Friday, December 18, 2009

centrotherm photovoltaics reports selective emitter technology success: 17.1 percent average efficiency on multi-crystalline material

GERMANY: centrotherm photovoltaics AG is reporting an additional milestone achievement of its solar cell division. Once again documenting the strong performance of its in-house research and development, average efficiencies of 17.1 percent have now been achieved on high-quality, multi-crystalline customer material. The reference surface area of the related wafers is 156 times 156 mm². Consequently, all values significantly exceed the current industrial average of around 15.7 percent.

With these results, the photovoltaic specialists from Blaubeuren demonstrate the great potential inherent in the selective emitter technology in the multi-crystalline area.

centrotherm photovoltaics already guarantees production efficiencies of 16.6 percent for the mass production of multi-crystalline cells using the "FlexLine Plus" turnkey production line presented in March 2009. The efficiency enhancements achieved are the result of the newly developed cell front side based on selective emitter technology. First production lines with selective emitter technology have been sold to Asia.

Selective emitter technology
The emitter coating is the uppermost coating of a solar cell exposed to light. Conventional emitters exhibit a high phosphorus concentration. As a consequence, most of the light that the emitter absorbs is converted into heat, and cannot contribute to electricity generation within the solar cell.

The selective emitter technology significantly diminishes this absorption loss applying a high phosphorus concentration only to a partial area where it is essential. This enlarges the effective cell area that can absorb light, and convert it into electricity.

R&D results available as upgrade for existing customers
centrotherm photovoltaics is directly passing on the achieved development progress to customers in the form of upgrade options for existing turnkey production lines: the company is thereby optimizing standard processes that have been available on the market to date, which employ homogeneous emitters.

At the same time, innovative production processes such as the selective emitter technology are being developed in such a way that they can be integrated and retrofitted into existing process flows.

centrotherm photovoltaics is pursuing a research and development roadmap that envisages an annual efficiency enhancement of 0.5 percent in the mono- and 0.4 percent in the multi-crystalline cell areas.

"An efficiency enhancement of 0.5 percent allows production costs to be cut by around 3 percent," was how Dr.
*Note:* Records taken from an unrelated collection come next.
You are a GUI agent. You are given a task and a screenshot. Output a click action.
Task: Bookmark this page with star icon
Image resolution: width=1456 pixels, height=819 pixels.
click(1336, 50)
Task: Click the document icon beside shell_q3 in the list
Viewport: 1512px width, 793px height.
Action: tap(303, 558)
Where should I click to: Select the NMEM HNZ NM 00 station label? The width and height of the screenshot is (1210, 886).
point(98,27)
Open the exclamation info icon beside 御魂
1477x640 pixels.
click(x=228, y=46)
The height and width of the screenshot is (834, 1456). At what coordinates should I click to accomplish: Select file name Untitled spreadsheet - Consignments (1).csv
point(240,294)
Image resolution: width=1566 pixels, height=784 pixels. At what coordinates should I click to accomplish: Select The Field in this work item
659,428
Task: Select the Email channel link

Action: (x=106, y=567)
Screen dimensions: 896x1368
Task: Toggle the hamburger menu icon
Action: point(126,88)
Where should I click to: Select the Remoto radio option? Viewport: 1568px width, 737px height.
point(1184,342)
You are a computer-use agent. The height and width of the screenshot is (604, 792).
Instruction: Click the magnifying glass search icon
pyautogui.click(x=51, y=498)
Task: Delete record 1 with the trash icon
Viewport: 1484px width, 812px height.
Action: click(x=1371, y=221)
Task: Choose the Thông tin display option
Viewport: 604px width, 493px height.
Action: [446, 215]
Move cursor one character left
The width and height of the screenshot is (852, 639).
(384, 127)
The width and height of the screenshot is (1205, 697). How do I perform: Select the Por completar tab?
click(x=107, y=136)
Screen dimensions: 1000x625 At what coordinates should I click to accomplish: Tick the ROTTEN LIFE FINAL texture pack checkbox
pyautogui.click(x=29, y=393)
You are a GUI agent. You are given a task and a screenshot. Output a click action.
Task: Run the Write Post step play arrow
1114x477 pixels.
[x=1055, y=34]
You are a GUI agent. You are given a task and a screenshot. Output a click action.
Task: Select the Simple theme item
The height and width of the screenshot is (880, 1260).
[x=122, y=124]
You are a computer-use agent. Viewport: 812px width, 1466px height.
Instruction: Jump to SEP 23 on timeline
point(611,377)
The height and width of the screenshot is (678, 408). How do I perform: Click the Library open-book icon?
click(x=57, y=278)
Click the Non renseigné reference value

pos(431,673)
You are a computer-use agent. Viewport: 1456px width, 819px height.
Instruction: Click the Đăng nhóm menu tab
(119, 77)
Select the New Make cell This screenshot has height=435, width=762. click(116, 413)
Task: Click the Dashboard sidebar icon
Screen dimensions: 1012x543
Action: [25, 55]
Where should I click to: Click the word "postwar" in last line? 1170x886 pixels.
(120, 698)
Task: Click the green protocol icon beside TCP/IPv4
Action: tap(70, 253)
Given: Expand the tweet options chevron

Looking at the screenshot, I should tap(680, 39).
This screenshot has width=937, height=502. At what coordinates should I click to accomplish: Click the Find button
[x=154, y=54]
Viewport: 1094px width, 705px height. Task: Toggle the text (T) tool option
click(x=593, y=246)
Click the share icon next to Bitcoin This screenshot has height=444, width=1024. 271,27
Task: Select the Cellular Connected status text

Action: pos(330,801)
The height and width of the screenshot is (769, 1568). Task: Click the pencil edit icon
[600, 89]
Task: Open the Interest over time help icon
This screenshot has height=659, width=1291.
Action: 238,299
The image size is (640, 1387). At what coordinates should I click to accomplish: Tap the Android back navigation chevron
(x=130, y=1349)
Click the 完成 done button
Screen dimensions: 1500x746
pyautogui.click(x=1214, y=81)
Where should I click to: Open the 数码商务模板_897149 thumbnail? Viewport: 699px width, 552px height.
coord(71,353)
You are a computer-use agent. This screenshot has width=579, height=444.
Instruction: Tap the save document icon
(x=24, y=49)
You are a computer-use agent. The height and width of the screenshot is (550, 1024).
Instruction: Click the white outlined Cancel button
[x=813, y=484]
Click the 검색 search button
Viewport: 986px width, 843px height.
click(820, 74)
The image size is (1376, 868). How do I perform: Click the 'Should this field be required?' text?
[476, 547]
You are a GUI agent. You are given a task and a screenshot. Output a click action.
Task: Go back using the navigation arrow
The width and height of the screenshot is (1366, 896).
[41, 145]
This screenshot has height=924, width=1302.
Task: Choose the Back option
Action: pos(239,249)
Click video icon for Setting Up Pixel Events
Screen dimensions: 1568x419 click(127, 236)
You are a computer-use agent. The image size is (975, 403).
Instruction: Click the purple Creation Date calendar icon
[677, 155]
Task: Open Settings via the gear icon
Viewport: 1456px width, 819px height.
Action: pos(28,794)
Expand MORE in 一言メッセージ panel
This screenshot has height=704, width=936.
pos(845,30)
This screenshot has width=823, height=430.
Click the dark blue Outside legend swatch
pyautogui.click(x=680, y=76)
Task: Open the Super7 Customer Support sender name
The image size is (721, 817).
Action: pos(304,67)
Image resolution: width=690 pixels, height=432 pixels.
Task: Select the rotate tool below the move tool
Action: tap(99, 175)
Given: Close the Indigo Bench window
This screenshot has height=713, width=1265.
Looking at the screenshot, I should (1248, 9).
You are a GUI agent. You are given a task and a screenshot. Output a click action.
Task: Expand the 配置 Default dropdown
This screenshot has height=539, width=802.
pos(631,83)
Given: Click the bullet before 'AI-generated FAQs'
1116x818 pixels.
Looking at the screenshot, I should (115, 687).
Peter Fath, CTO of centrotherm photovoltaics, summed up the significance of this goal. "This allows us to continuously realize cost-saving potentials for our customers that strengthen their competitiveness."

New back side achieves best values of 18.6 percent without selective emitter (mono)
Following the optimization of the cell front side based on selective emitter technology, the company's continued roadmap aims to restructure the cell back side as part of the next step.

Already in the initial process runs for the new cell back side, the centrotherm photovoltaics research and development team has achieved best values of 18.6 percent on a mono-crystalline material. The company anticipates that significantly higher results can be attained in combination with the selective emitter technology on the cell front side.

"Using selective emitters and further retrofitting packages, we are achieving efficiency enhancements for crystalline solar cells that hold potential for the mass production of high-efficiency cells," Dr. Fath went on to comment. "We are already significantly ahead of our roadmap objectives for 2009."